Quentin Tarantino name has come up before in relation to the Bond films.
Back in the '90s he actually aspired to make a film adaptation of Casino Royale.
That ship sailed a very long time ago--as the Casino Royale that actually kicked off the reboot made clear. But he did recently discuss the Bond film series in the Deadline interview from a little while back, during which he suggested that EON go back to the books and actually adapt the books.
The idea has the virtue that, in contrast with most remakes, which bring nothing new to the table, those movies would be genuinely different from what was made before, and from anything out there today.
However, "different" does not mean an audience would necessarily exist for them.

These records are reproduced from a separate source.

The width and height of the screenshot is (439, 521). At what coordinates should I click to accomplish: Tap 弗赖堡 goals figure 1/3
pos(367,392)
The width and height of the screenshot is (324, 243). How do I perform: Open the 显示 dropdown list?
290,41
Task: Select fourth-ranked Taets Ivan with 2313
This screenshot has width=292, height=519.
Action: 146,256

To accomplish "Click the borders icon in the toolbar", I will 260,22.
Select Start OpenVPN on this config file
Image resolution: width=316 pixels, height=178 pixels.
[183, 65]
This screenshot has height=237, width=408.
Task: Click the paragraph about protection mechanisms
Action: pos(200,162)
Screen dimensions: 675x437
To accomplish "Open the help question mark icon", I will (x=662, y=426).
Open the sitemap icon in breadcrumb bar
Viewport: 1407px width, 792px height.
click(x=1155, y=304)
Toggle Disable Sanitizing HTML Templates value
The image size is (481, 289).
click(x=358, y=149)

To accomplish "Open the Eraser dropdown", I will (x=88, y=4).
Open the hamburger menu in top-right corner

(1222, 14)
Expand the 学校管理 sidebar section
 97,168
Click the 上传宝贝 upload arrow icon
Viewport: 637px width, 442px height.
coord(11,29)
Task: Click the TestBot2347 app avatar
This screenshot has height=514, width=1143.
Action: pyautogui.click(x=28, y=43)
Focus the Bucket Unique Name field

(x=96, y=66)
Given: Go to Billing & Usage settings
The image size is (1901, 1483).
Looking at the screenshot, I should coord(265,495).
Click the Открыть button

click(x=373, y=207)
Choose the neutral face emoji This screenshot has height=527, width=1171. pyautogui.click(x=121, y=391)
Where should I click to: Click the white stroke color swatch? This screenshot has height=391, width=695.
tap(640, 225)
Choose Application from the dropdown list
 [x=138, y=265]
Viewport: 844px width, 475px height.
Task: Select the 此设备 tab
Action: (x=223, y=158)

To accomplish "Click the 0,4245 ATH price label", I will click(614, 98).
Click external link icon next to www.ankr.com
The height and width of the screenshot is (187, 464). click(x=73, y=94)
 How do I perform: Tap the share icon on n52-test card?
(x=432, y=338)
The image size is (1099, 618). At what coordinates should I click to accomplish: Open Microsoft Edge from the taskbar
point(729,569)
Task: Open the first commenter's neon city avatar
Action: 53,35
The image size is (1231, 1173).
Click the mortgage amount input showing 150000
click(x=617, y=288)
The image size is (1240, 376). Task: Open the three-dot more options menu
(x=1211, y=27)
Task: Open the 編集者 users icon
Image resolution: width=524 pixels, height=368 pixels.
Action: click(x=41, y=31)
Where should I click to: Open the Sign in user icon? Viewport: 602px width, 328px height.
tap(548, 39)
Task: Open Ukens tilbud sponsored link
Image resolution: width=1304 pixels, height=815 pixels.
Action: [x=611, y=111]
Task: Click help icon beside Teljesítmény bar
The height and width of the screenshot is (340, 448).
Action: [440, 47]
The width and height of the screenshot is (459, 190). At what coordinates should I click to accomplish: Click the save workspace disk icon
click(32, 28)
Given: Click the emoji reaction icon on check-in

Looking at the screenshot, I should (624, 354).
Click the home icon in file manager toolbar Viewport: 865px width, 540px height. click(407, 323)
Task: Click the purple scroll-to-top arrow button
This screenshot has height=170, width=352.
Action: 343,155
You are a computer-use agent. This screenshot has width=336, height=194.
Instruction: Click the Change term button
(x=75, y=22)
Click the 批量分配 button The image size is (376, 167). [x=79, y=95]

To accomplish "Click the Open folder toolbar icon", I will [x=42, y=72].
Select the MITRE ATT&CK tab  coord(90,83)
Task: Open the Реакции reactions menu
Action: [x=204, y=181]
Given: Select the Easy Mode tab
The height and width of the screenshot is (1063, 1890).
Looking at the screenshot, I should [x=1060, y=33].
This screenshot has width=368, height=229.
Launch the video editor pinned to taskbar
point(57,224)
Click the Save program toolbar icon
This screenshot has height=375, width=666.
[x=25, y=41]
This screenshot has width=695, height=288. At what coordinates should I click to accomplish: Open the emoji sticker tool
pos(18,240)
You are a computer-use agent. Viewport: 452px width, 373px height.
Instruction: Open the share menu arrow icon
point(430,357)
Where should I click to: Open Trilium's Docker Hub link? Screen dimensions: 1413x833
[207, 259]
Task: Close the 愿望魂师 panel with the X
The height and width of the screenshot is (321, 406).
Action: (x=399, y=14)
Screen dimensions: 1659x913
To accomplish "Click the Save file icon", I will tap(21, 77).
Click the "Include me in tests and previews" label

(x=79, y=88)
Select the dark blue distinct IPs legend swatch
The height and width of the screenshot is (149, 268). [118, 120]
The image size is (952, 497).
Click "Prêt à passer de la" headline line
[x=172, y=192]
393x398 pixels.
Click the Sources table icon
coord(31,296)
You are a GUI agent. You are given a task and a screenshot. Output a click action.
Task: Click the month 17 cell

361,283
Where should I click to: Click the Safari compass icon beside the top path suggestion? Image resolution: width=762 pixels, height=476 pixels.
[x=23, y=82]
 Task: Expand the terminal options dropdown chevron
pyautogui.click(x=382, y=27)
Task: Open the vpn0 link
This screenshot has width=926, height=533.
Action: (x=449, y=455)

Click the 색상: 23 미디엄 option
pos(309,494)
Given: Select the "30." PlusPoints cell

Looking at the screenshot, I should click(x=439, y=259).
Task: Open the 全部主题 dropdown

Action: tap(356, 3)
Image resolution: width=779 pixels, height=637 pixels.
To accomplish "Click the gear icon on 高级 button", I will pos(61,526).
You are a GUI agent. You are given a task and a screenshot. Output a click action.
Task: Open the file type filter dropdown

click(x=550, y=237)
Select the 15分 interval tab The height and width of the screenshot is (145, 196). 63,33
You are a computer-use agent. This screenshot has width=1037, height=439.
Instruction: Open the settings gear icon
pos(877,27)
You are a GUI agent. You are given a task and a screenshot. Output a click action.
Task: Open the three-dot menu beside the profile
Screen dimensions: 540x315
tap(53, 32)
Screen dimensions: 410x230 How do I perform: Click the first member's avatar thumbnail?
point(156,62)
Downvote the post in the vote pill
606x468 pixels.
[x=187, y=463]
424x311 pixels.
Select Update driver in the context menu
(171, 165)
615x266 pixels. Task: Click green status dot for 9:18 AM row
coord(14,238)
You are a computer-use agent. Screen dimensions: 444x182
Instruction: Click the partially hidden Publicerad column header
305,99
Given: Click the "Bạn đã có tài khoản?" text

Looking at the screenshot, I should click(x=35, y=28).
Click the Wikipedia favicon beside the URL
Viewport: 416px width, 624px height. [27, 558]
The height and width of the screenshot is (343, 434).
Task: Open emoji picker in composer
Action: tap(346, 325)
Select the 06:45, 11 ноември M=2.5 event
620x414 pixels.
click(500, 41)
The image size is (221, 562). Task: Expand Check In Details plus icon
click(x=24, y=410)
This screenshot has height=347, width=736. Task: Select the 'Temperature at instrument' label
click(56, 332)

Let us, for the moment, not belabor the well-known, much-chewed over matter of the social sentiments of the books. We all know how absolutely intolerable they would be to respectable opinion--and the fact that, while the more overt racism may be removable without damaging anything essential, the gender politics could not be altered without making a mockery of any pretense to faithfulness. The idea has at least three other strikes against it:
1. Filmed as they are the novels would be period pieces--a tough sell to American audiences these days. (Indeed, I recently remarked the anomalousness of Indiana Jones as a popular success given this trait of theirs--and counted it as one of the factors working against that film's box office success.)
2. The narrative structure of the books--which are less the stuff of action movies than "slow burn" thrillers unlikely to be very exciting to today's readers. (Indeed, as Raymond Benson's stuff makes clear even readers of Bond novels expect something different these days, never mind viewers of Bond films.)
3. Much of what made the books interesting to readers when they came out is simply not going to reach today's audience. What was glamorous by the standard of '50s Britain is less impressive today in an era in which working people may be struggling to keep themselves in modest shelter and adequate food, but the level of luxury presented by pop cultural fantasy has exploded right along with the fortunes of the richest. Meanwhile the agonies over the place of Britain and its elite in the world that seems to have been so bound up with the books' reception are also unlikely to resonate with a wide audience (and none at all outside Britain).
There therefore seems no question of any such thing being blockbuster material--while the kind of mid-range movie such productions could have been is simply not getting made anymore, certainly not for theatrical release, while streaming is becoming ever more penurious. One might imagine as an alternative the adventures of James Bond being adapted as a TV series--with, perhaps, a few novels squeezed into a particular season. (I could see, for instance, Casino Royale through From Russia with Love as a season, ending with the cliffhanger of Bond's poisoning; Dr. No and Goldfinger and the For Your Eyes Only short story sequence the basis of a season two; and the books between Thunderball and The Man with the Golden Gun as the basis for one long arc, maybe wrapping up the sequence with another two seasons.) Yet I am doubtful that very many would be persuaded to stick with Bond through it all (again, period pieces are tough sells, and even if I rejected belaboring them there are those politics), while I have seen little evidence of either Everything Or Nothing productions, or Amazon, being up for it, making it much more a provocative notion than a serious proposition.